The law set aside $2 million for those who survived the 1923 massacre, which began with an allegation that a black man had assaulted a white woman. A white mob that included Ku Klux Klan members swarmed into the largely black hamlet of Rosewood and killed at least six black residents, and perhaps many more. Churches and houses were burned, and the residents scattered, never to return.
Ms. Jenkins, 80, a historian and author whose aunt and uncle were attacked and nearly lynched in Rosewood, said that some survivors used the relatively modest payments to re-roof a house or do some remodeling. Her family used it to pay the taxes on the property where her aunt had grown up.
“They didn’t get a whole lot of money,” she said of the victims, “but at least Florida acknowledged they had made a mistake.”
When the reparations law passed, its supporters hailed it as a moment to “right an atrocious wrong,” while opponents complained about being held responsible for the “sins of our forefathers.” But Ms. Jenkins said the impact of reparations turned out to be surprisingly small, never enough to erase the bloody history or restore what had been taken.

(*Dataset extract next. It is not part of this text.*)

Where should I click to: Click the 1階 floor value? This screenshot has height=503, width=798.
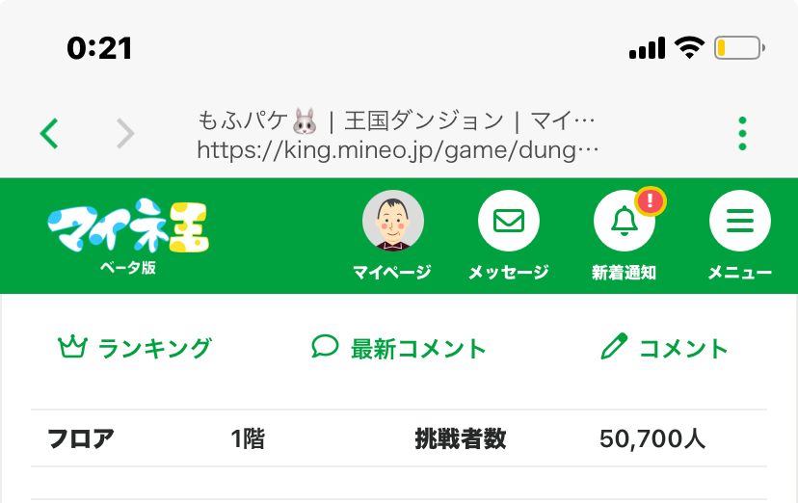pyautogui.click(x=248, y=438)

“People just continued living their lives,” she said. “They lost everything — their personal items, their property, their hometown. Their dreams were derailed. But they didn’t lose their dignity.”
Georgetown University students are trying to repay a big debt with a small tuition increase.

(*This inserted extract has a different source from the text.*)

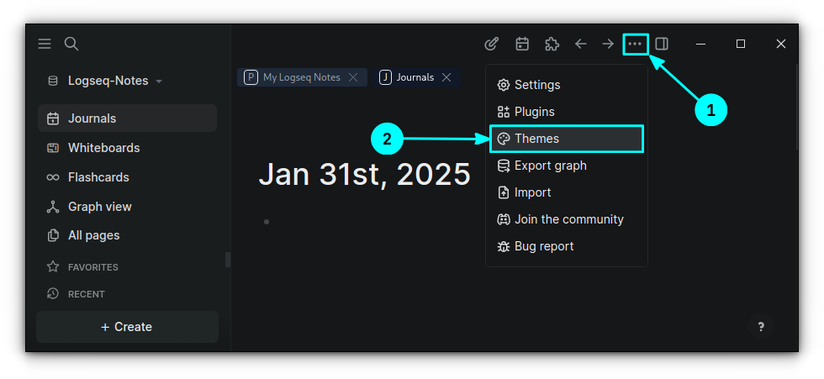Click the help question mark button
824x379 pixels.
(761, 327)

In April, students at Georgetown University voted to increase their tuition to benefit descendants of the 272 enslaved Africans whom the Jesuits who ran the school sold nearly two centuries ago to secure its financial future.
“The school wouldn’t be here without them,” said Shepard Thomas, a junior from New Orleans who is part of the campus group, Students for the GU272, that pushed for reparations to be paid. Mr. Thomas, a psychology major, is descended from enslaved people who were part of the 1838 sale.
Mr. Thomas said the amount of the fee, $27.20, was chosen to evoke the number of people sold, while not being too onerous for students. (A semester’s tuition and fees for a full-time student come to $27,720.00.) The university has about 7,000 undergraduates, so the fee would raise about $380,000 a year for the fund.
The student-led referendum was nonbinding, and the university’s board of directors must approve the measure before it can take effect.
Georgetown University agreed in 2016 to give admissions preference to descendants of the 272 slaves; Mr. Thomas was one of the first to be admitted under the policy. The school also formally apologized for its role in slavery, and has renamed two buildings on its campus to acknowledge the lives of enslaved people.